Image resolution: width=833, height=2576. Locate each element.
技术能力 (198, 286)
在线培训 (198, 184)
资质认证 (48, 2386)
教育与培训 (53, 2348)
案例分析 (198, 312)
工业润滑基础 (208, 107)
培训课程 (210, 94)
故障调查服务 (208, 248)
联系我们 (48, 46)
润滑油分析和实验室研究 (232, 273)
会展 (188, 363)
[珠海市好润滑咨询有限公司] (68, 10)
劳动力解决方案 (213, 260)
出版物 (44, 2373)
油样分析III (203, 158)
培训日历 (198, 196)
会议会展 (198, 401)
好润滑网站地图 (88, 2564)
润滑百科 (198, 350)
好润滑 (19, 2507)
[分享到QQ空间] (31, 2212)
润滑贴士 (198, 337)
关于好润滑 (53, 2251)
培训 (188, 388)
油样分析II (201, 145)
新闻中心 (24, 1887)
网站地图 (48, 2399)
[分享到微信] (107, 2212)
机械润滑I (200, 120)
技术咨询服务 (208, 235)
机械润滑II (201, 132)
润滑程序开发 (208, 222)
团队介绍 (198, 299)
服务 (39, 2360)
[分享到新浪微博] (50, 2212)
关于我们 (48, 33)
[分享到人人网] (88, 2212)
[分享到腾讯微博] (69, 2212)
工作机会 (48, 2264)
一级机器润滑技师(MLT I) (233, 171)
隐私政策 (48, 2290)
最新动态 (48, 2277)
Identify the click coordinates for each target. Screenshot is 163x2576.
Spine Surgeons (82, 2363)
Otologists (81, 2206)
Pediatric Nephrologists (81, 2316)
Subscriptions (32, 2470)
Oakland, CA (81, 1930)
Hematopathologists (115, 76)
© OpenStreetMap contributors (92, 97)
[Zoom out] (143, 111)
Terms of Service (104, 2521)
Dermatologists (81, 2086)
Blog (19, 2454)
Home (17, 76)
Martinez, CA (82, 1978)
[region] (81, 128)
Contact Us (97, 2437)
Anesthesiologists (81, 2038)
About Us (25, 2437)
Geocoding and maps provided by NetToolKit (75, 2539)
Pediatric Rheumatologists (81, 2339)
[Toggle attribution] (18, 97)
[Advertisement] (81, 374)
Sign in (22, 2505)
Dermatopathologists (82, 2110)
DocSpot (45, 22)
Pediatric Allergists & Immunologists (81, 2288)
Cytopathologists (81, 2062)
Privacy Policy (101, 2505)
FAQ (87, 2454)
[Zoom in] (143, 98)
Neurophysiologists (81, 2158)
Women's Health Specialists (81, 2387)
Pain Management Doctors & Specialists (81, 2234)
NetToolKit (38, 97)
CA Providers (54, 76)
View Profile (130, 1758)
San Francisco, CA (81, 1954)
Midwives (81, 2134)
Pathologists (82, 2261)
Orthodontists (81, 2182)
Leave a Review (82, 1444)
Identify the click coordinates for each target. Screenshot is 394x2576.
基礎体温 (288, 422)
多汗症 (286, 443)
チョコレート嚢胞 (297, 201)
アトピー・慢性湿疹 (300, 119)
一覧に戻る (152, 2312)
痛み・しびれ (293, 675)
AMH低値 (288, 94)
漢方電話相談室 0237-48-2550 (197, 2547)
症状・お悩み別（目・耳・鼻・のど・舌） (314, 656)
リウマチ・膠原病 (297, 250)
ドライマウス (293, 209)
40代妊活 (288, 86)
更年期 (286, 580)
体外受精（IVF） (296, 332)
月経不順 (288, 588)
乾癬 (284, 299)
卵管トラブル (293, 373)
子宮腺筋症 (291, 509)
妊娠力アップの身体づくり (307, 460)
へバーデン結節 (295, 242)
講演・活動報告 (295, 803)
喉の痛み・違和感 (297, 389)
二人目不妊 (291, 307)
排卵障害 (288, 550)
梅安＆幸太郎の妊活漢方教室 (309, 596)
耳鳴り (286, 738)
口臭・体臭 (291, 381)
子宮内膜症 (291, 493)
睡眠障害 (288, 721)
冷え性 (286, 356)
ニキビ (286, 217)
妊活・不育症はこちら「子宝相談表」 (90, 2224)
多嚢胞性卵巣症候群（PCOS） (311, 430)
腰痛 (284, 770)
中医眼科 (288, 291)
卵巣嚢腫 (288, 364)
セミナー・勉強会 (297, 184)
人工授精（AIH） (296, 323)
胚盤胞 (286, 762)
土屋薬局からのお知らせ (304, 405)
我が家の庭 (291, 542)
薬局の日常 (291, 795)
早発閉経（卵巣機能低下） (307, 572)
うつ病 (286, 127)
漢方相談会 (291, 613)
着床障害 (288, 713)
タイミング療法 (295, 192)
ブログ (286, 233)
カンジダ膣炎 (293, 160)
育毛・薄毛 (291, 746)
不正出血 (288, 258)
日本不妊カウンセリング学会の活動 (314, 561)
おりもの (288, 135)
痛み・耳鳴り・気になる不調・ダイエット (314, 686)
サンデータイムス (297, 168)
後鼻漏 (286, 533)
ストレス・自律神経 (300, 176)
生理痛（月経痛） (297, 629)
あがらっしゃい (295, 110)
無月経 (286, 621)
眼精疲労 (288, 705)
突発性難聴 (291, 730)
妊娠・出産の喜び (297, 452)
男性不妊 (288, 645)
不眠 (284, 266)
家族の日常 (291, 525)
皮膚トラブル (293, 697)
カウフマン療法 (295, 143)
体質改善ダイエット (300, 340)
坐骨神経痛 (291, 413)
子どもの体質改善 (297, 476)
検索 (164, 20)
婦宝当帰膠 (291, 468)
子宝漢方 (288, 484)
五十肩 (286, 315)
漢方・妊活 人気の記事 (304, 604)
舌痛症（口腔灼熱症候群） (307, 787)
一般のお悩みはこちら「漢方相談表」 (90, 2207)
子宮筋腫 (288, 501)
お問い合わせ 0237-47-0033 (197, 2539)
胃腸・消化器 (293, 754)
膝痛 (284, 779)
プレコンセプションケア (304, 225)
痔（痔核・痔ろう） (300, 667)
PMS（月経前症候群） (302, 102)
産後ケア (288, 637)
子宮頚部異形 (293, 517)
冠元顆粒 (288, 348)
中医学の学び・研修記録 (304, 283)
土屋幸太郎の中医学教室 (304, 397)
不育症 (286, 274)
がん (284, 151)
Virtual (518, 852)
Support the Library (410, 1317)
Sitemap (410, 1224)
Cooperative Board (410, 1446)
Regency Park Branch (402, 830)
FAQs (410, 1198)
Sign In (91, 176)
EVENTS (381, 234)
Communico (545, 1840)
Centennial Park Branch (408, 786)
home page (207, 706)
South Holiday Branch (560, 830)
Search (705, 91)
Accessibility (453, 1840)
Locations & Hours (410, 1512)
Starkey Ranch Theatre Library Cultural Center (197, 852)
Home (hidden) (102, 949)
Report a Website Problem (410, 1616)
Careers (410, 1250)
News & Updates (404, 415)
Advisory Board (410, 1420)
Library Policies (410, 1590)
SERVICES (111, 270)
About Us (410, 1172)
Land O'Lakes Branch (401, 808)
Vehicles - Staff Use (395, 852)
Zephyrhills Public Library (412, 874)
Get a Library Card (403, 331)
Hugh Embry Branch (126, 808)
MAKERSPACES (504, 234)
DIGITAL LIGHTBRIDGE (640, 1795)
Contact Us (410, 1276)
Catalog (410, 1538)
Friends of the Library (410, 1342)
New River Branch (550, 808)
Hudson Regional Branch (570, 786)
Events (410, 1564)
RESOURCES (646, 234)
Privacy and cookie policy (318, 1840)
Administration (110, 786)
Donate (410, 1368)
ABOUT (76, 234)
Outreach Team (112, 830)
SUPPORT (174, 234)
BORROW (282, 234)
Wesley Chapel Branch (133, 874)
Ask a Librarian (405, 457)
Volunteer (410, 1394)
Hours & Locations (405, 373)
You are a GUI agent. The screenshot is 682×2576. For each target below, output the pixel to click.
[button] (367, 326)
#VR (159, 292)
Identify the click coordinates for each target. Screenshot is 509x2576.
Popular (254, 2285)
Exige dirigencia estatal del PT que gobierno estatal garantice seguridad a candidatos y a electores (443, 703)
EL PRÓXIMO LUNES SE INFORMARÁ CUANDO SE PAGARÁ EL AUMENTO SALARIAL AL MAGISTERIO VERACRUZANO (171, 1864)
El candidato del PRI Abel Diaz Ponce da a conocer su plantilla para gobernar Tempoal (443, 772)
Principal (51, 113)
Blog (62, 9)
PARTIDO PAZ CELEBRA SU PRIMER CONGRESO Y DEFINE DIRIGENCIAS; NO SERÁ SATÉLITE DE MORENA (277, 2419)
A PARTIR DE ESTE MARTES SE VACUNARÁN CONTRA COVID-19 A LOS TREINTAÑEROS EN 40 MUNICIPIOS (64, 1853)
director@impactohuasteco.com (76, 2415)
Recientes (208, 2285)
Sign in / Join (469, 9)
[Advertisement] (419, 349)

+---+

ASSIGNMENT:
Within the material above, extract exactly the lines that start at the line containing "冷え性 (286, 356)" and stop after the line containing "うつ病 (286, 127)", and only those.

SOLVED PROBLEM:
冷え性 (286, 356)
ニキビ (286, 217)
妊活・不育症はこちら「子宝相談表」 (90, 2224)
多嚢胞性卵巣症候群（PCOS） (311, 430)
腰痛 (284, 770)
中医眼科 (288, 291)
卵巣嚢腫 (288, 364)
セミナー・勉強会 (297, 184)
人工授精（AIH） (296, 323)
胚盤胞 (286, 762)
土屋薬局からのお知らせ (304, 405)
我が家の庭 (291, 542)
薬局の日常 (291, 795)
早発閉経（卵巣機能低下） (307, 572)
うつ病 (286, 127)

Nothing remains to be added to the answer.